Left for dead, BLOHARDS stir
Things have admittedly been a little disorganized at BLOHARD World Headquarters, what with (i) the website being rendered inoperative on account of its failure to adhere to nineteenth century security protocols; (ii) newsletter production having run dry owing to a dispute between management and staff over healthcare costs; (iii) lunch plans having been disrputed on account of our effective eviction from the Yale Club (more on this to right); and (iv) no newsletter having been sent since October due to your correspondent having only recently sobered up from a post-World Series bender.
It has been said that the good thing about a near-death experience is that the survivor returns to the world of the living bouyed by the support and concern of friends, families and neighbors. In this spirit, the BLOHARDS would like to extend gratitude to the no-fewer-than-three concerned parties (two of whom, admittedly, were bill collectors) who enquired about our well-being during our absence.
Hot off the presses, we've got BLOHARD wallet schedules in stock. If you're not going to lunch, not going on the bus, and haven't paid dues (what's up with that?), you can procure schedules in one of two ways:
1. Mail a stamped self-addressed envelope to Peter Collery c/o SC Fundamental LLC, 747 Third Avenue - 27th floor, New York, NY 10017. In the fullness of time, you will receive a single schedule by return mail.
2. Email your address to Peter and receive ten schedules in return at no cost. This latter option carries with it the obligation to always carry extra schedules on your person and to proffer them to strangers who appear to be either of (i) Sox fans; or (ii) credulous.

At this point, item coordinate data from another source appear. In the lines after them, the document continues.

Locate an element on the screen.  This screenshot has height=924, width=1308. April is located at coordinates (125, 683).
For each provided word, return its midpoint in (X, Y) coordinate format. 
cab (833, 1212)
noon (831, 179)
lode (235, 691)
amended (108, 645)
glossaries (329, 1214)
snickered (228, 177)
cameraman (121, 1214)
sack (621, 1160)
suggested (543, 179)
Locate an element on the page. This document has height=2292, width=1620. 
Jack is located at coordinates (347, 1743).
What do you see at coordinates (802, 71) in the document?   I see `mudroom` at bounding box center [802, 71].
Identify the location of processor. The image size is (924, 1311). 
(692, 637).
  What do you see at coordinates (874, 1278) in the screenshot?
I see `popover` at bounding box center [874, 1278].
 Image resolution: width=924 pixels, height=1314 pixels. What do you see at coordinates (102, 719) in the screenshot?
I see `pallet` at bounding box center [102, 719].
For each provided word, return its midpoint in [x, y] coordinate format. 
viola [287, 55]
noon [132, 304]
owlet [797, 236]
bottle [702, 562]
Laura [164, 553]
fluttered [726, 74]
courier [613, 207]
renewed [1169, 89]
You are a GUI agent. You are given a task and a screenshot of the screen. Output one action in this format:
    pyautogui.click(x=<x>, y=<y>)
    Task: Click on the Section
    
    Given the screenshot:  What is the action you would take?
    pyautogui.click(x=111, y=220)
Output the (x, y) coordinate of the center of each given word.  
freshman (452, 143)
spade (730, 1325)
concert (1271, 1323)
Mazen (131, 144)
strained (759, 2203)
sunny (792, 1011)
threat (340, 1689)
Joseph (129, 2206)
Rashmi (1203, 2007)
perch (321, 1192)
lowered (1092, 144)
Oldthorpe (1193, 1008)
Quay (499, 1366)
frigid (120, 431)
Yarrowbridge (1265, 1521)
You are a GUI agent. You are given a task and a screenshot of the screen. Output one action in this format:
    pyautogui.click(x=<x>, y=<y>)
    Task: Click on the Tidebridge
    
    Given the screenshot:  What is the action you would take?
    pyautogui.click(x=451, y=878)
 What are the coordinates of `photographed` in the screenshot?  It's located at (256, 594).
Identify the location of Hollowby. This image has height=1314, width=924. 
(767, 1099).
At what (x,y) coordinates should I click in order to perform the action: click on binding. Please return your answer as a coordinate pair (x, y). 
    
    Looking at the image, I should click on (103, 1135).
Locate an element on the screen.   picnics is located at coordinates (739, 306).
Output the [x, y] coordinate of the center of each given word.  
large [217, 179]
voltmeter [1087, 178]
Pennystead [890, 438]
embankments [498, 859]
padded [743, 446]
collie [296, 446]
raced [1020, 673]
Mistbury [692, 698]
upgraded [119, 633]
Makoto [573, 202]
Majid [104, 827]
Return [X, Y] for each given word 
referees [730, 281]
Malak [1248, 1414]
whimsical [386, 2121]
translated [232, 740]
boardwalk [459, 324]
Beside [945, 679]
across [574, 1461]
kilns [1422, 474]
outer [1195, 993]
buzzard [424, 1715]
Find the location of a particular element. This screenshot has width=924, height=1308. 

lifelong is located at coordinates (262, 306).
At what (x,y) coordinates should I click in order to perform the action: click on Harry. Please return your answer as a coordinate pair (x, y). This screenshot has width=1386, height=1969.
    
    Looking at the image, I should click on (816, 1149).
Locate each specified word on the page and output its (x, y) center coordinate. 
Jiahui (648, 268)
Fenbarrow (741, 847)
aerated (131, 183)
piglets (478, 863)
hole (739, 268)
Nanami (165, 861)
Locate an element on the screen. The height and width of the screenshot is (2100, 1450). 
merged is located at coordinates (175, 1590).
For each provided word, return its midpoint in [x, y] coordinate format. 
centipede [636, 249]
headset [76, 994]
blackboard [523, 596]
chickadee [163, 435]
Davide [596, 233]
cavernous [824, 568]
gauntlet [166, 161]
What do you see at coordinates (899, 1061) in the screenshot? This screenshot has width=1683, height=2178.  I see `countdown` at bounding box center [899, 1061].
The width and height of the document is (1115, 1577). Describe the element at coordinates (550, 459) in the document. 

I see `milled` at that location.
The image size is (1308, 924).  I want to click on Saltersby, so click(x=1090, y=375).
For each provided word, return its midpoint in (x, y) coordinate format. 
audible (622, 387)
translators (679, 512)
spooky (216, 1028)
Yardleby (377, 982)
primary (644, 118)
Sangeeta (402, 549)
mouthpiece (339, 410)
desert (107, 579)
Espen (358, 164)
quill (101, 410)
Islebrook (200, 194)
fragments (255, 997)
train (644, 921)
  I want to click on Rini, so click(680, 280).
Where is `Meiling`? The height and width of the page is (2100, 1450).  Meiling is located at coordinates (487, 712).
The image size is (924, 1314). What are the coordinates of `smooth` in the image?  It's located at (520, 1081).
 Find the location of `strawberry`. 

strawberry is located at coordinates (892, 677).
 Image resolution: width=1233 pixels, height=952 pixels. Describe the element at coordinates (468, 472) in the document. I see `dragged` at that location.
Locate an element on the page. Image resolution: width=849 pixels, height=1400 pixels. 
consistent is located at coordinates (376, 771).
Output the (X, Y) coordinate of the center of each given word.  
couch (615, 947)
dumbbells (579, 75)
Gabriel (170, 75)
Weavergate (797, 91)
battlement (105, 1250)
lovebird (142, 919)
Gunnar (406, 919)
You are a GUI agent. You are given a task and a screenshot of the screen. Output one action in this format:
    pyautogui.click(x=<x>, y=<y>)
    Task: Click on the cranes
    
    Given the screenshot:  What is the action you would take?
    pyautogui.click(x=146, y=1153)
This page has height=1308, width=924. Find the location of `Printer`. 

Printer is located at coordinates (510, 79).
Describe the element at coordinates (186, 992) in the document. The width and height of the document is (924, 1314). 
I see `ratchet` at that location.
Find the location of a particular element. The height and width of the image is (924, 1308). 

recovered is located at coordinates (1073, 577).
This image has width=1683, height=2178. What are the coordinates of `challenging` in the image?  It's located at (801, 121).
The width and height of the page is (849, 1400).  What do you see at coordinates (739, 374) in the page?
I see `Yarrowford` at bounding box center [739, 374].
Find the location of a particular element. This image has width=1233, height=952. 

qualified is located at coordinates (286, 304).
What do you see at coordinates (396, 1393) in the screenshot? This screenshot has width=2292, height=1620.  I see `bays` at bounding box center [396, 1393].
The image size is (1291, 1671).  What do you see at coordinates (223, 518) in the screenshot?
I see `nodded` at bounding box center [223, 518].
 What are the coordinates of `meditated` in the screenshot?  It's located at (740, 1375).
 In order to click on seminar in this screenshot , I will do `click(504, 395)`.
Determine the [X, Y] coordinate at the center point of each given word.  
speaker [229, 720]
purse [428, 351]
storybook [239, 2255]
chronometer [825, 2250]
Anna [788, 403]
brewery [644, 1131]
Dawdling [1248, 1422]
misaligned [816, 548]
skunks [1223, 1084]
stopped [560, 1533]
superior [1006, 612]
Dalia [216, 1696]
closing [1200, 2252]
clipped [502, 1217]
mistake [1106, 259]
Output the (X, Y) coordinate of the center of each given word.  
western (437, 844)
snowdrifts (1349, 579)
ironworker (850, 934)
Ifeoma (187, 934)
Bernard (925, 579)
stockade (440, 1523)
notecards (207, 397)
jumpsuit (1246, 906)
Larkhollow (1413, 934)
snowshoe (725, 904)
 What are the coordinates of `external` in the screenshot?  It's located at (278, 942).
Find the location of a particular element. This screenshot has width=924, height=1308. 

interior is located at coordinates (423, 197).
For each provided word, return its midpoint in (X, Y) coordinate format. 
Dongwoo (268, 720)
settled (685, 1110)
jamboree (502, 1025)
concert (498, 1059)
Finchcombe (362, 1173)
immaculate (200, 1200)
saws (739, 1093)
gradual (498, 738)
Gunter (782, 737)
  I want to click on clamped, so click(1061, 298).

So, the Yale Club introduced a new-and-not-improved pricing policy, rendering our previously marginal business relationship with them entirely untenable. Happily, BLOHARDS management pulled a rabbit out of its collective hat, securing the Vanderbilt Suite on the second floor of the Met Life Building directly across the street from the afore- and never-to-be-again mentioned Yale Club. In the absence of union servers, the experience is going to be a little more casual than heretofore -- sandwiches and salads in a buffet and no alcoholic beverages. But the material is guaranteed to be every bit as fresh and tasty as always, with the over-under on jokes about CC Sabathia's girth standing at 4.5. (Smart money is on the over.)
We've been able to reduce the price to $60. More details are available in the official invitation.
Get tix here.
Dues Definitely Due...
$20 for a year or $150 for a lifetime. You may remit by check to Julie Killian at 42 Forest Avenue in Rye, 10580, or pay on line.
One (1) non-laminated membership card;
One (1) BLOHARD bumper sticker;
One (1) custom Red Sox wallet schedule;
One (1) clear conscience.
You know what you never see any more?
I mean, besides "I Like Ike" buttons.
Those cute "Got Rings?" t-shirts all the Yankee fans used to wear. I wonder what happened to them?
The BLOHARDS will make their 52nd bus trip to Opening Day at Fenway Park on Tuesday, April 9th. Chris Sale will bring an uncharacteristically bloated ERA of 8.00 into the game vs. a pitcher for Toronto (Shoemaker) who hasn't allowed a run in 14 innings. After a bumpy 2-8 start in the Pacific Time Zone, the Sox will be riding a one-game winning streak into tomorrow's tilt.
It bears repeating that the only way to have a World Series hangover is to make it there in the first place. There will be a one-hour celebration of the Sox' World Series championship prior to Tuesday's game, so there's also that.
We're going to have one! Really! With pixels and lynx and everything!
In the meantime, follow us on Facebook or twitter, and in your local newspaper's police blotter.
What a bunch of kidders...
Your editor was recently cc'd on a email exchange which seemed particularly well suited for the BLOHARD demographic (which is to say, those who fondly remember liking Ike. Or not). It began with this picture (click to enlarge):
This led to the response: "Well, this fella had one double in 1966..."
which produced the observation; "It looks like he had a double right before the photo was taken."